#### [Excerpted passage]
━━━━━━━━━━━━━━━━━━━━━━━━━━━━━━

This serious comedy was American playwright Vogel’s response to the death of her brother, who died in 1988 from complications due to AIDS. Whilst it has established itself as a modern American classic, it has not been performed in Ireland up until now. It won the Obie award for the best American play in 1993 and Vogel went onto win the Pulitzer Prize for a later work, How I Learned to Drive. This is the first professional production of this play in Ireland.
ABOUT BLUE HEART THEATRE
Brilliant theatre pieces exist all over the world and many face the threat of being buried in the avalanche of new work and already established canon. We are interested in finding the shared experience. We are interested in stories of people in challenging situations and we are interested in surprising ways of dealing with life’s offerings. The group has members from Ireland, the UK and the US.

━━━━━━━━━━━━━━━━━━━━━━━━━━━━━━

#### [Given instruction]
Can you copy the passage above about the Vogel play and Blue Heart Theatre in full, word for word?

#### [Source data]
━━━━━━━━━━━━━━━━━━━━━━━━━━━━━━

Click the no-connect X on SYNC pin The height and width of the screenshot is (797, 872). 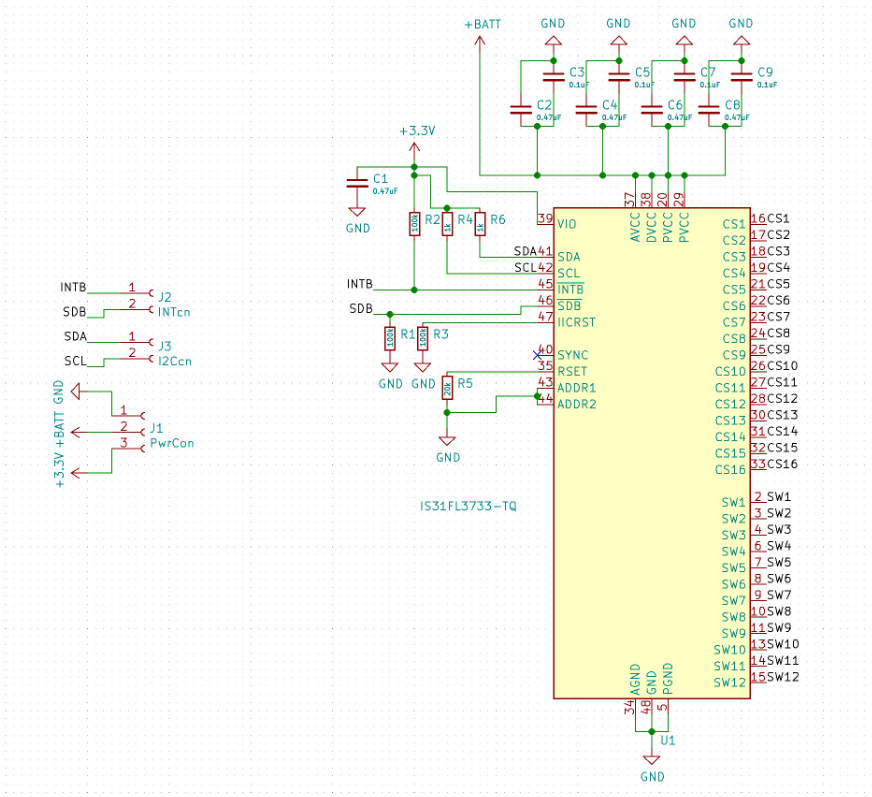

━━━━━━━━━━━━━━━━━━━━━━━━━━━━━━

#### [The reply]
This serious comedy was American playwright Vogel’s response to the death of her brother, who died in 1988 from complications due to AIDS. Whilst it has established itself as a modern American classic, it has not been performed in Ireland up until now. It won the Obie award for the best American play in 1993 and Vogel went onto win the Pulitzer Prize for a later work, How I Learned to Drive. This is the first professional production of this play in Ireland.
ABOUT BLUE HEART THEATRE
Brilliant theatre pieces exist all over the world and many face the threat of being buried in the avalanche of new work and already established canon. We are interested in finding the shared experience. We are interested in stories of people in challenging situations and we are interested in surprising ways of dealing with life’s offerings. The group has members from Ireland, the UK and the US.